A young friend whom I've adored since she was a toddler approached me last weekend, lifted her hand and, with a delighted grin, flashed a stunning engagement ring.
I actually screeched with joy before pulling her onto my lap, something she graciously allowed me to do.
She'll be 30 when she marries, which makes her unusual — but not for the reason you might think.
What's unusual is that she's getting married at all.
Study after study is confirming what a growing number of baby boomer parents already know. Many millennials (generally considered those born after 1980) are dramatically delaying — or rejecting outright — that walk down the aisle.
They have their reasons.
As they adjust to long-term singledom or cohabitation, their parents must adjust, too, with nary a road map to answer burning questions:
Will they be happy?
How will they manage financially?
Will we ever have grandchildren?
Mostly that last one.
"How do we parent them?" asked Stephanie Coontz, professor of history and family studies at Evergreen State College in Olympia, Wash., and director of research at the Council on Contemporary Families.
"With the old way," she mused, "you stopped parenting them and they presented you with a grandkid you could re-parent. We never had to renegotiate the relationship. Now we have to start learning to like them as people."
Coontz, the mother and stepmother of two young adult sons, admits to "a certain amount of unfulfilled grandparent hunger." But she assures fellow parents that they shouldn't panic. The new reality also presents opportunities for uniquely rich relationships with those headstrong emerging adults.
First, though, the numbers.
Pew research from 2014 revealed "historic highs" for America's singles. Approximately 20 percent of Americans older than 25 reported never being married, compared with 9 percent who said the same thing in 1960.
In May, the forecasting firm Demographic Intelligence projected that the marriage rate will fall to historic lows by 2016, with long-term ramifications.
When today's young adults reach their mid-40s to 50s, up to one-fourth are likely to still have never been married, noted Pew authors Wendy Wang and Kim Parker.
"This is not to say that [they] will never marry, but our analysis suggests that the chance of getting married for the first time after age 54 is relatively small," Parker wrote.
Why are they just saying no to the bridal party bus?
Many singles aren't ready to settle down. Others want to be more financially stable, or they're waiting for their mate to become more financially grounded.
Many say they haven't found the right person.
Margaret McCray, executive director of the Westminster Counseling Center in Minneapolis, noted another reality. If they've lived through their parents' divorce, as many have, "there's the devastation of that, emotionally and financially. Living together feels a whole lot easier and less risky."
Plus, there's little stigma anymore to being single, or living together, or even having a baby outside of marriage — the experience of 41 percent of women today.
'A lot more closeness'
But McCray and Coontz also see reasons for optimism in young people's preference for going it alone.

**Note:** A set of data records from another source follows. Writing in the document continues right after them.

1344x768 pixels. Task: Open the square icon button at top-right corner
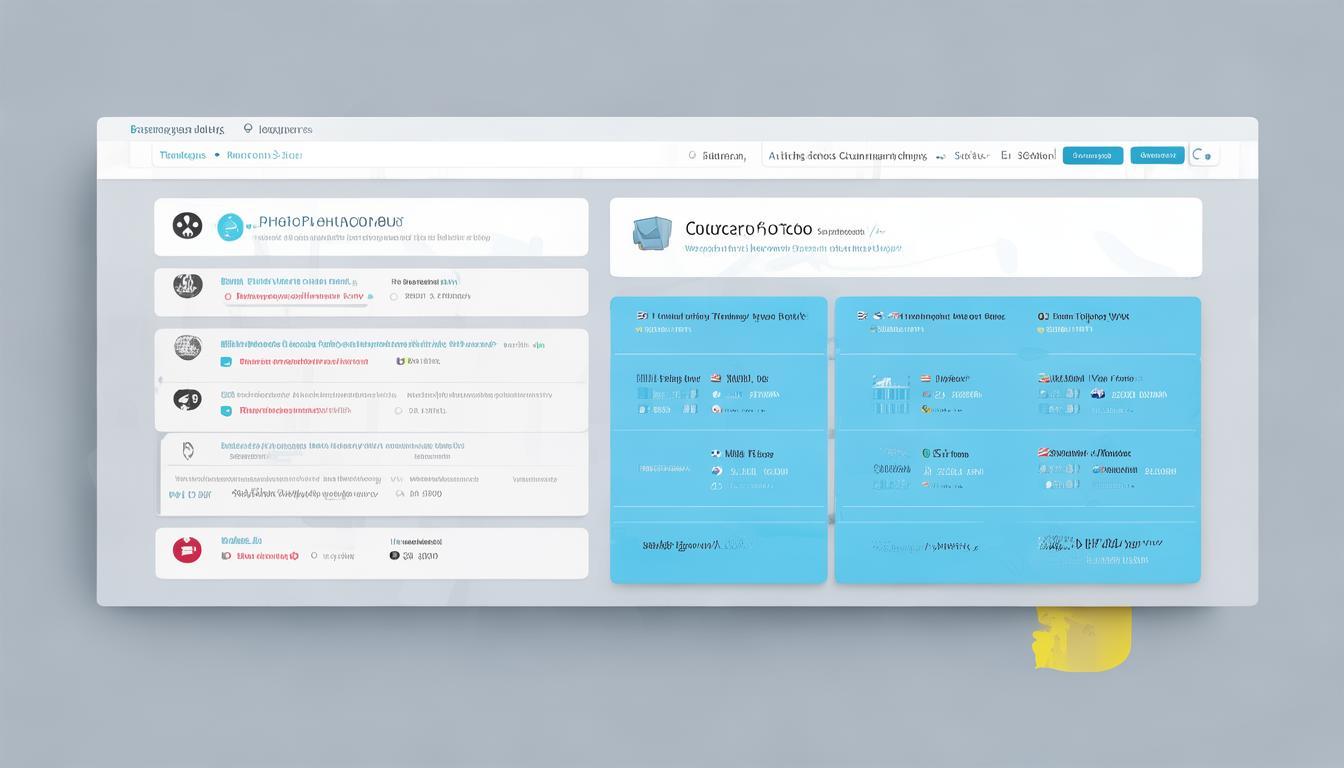point(1204,155)
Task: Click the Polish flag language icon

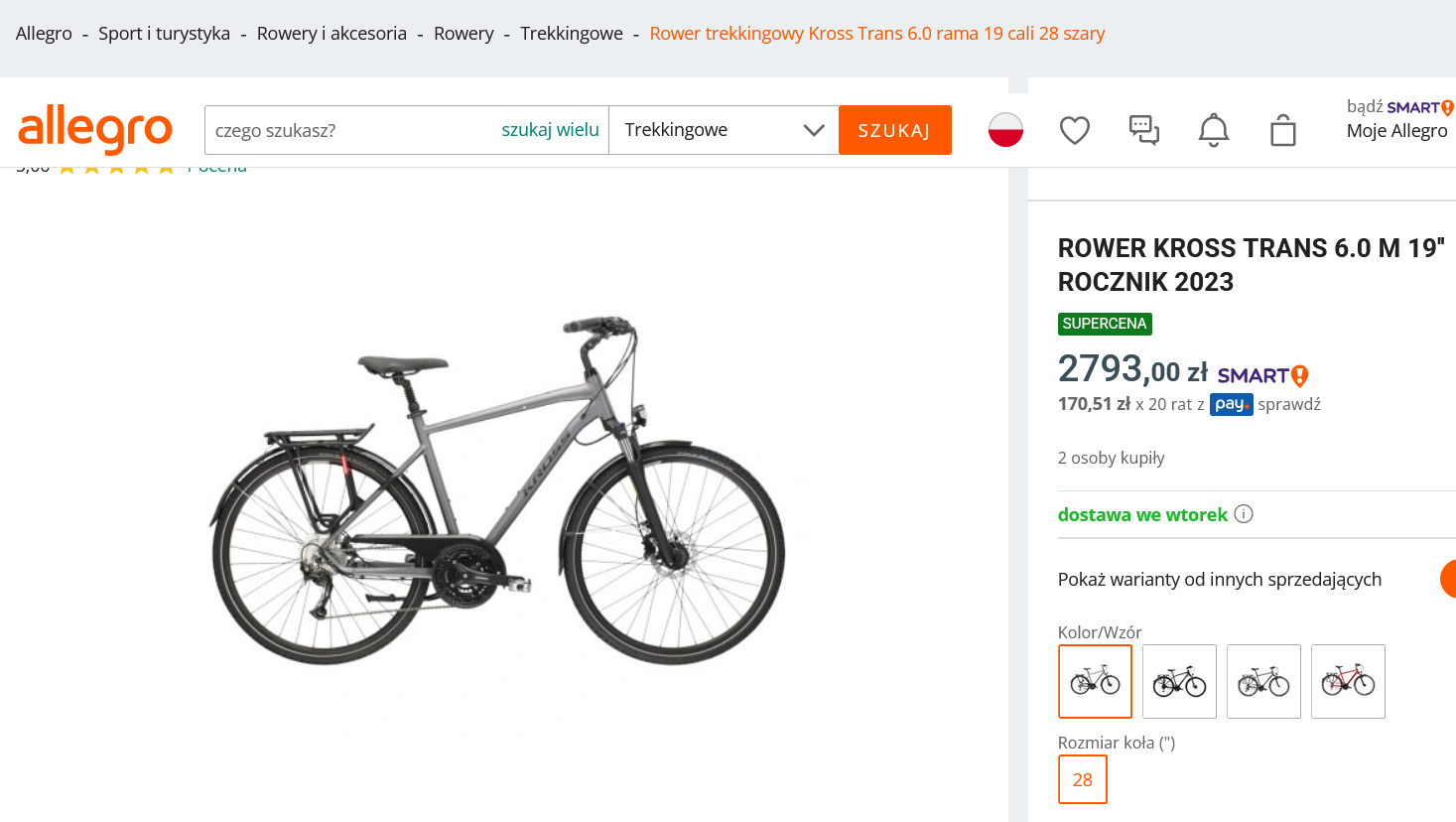Action: coord(1005,130)
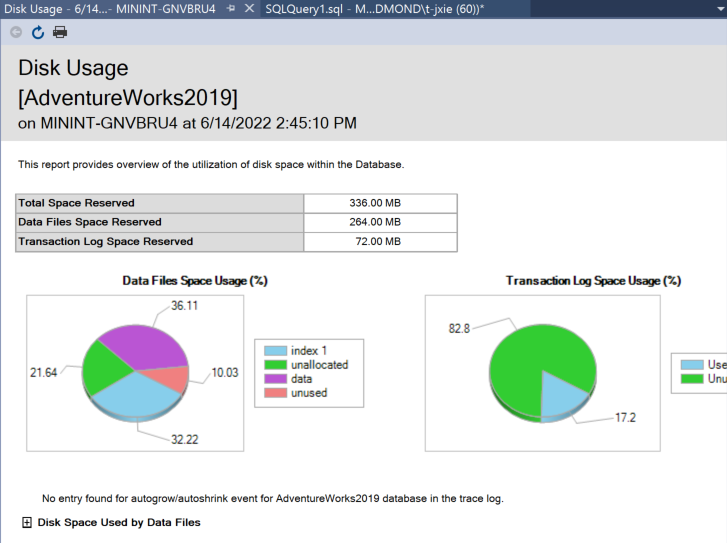Click the purple data legend swatch
This screenshot has width=727, height=543.
pyautogui.click(x=275, y=379)
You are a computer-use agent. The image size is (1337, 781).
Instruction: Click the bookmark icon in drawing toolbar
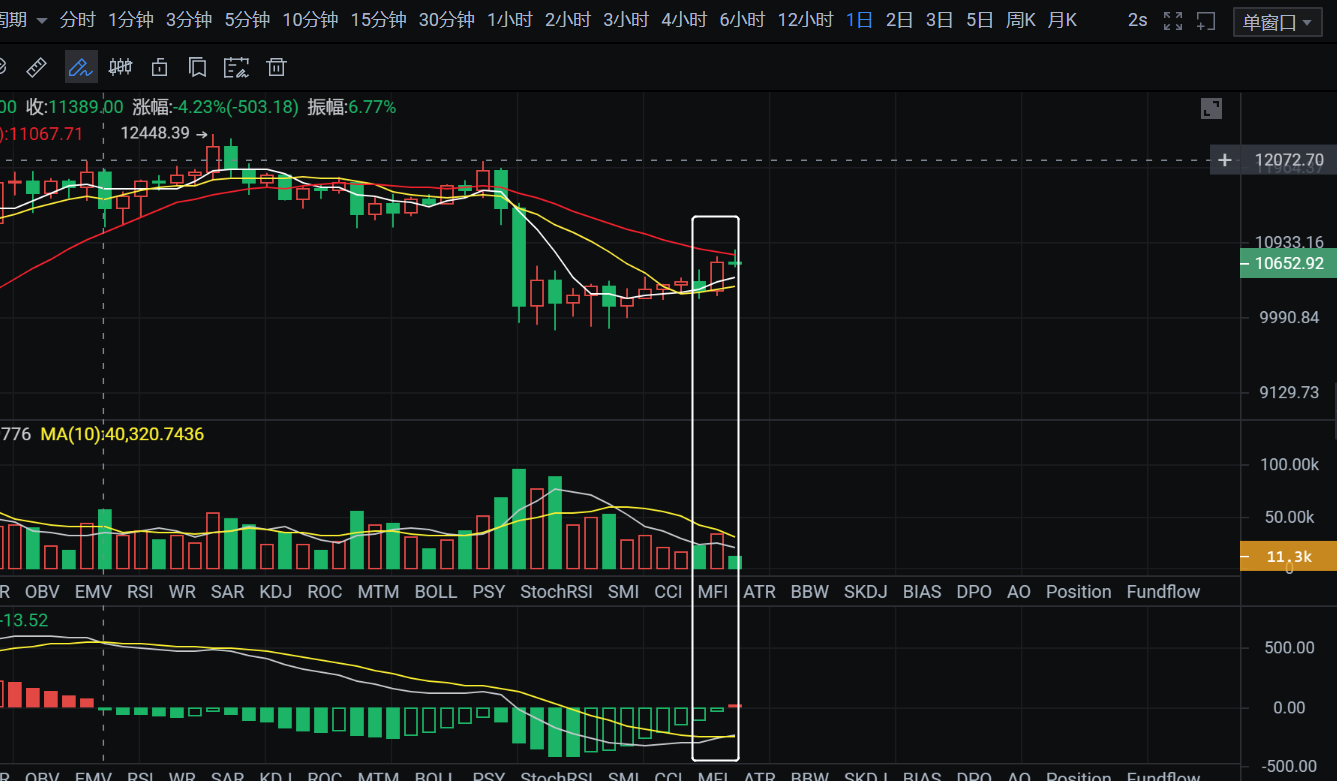197,67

McCray recalls feeling concerned as she guided young couples through the church's premarital Prepare/Enrich program.
"In a discussion about the realities of marriage, younger couples would say things along the lines of, 'I want our marriage to feel this romantic for the rest of my life or I don't think I want to get married.' I was just floored at the naiveté," McCray said. "Putting off marriage until you're older and wiser might be a good thing to do."
What's important in the interim, she suggested, is to have a strong social network of friends and family members you can count on.
It's also important for parents not to project their own angst on the one-fourth who may never tie the knot.
They're often very happy, thanks.
"Never-married singles, especially women, have very happy lives," Coontz said. "In their 40s and 50s, it's, 'Oh, my goodness, regretful.' But by their 60s, they're almost as happy as married people and more happy than divorced people."
One of the most surprising trends is the growing number of singles entering their first marriages way past the 50-year mark.
"I have seen, in my own circles, women getting married at 55, 60, one at 67, every single one for the first time," McCray said. This was after many years of cohabitating for a few of them.
Married or not, McCray and Coontz agree that boomer parents have a unique chance to develop fulfilling friendships with their millennials.
Coontz recently traveled to Thailand with her 33-year-old son and his girlfriend. "Wallow in that!" she jokes.
"We're finding that there's a lot more closeness," she said. "The millennials are much more likely to say, as an adult, 'I can talk to my parents. I actually appreciate hearing their views and they appreciate mine.' "
McCray agrees. "Maybe you can't go from being parent to grandparent, but you can go from parent to real friend."
And, about those grandkids?
If you can't wait, there are lots of ways to get your fix elsewhere, they say. Adopt a young neighbor for a few hours of baking. Read to children at a day-care center or school.
"So many kids would just love it," McCray said.
Coontz has struck up a friendship with the children of a neighborhood family, inviting them over to play.
The biggest bonus, she said with a laugh: "It really takes the pressure off your kids."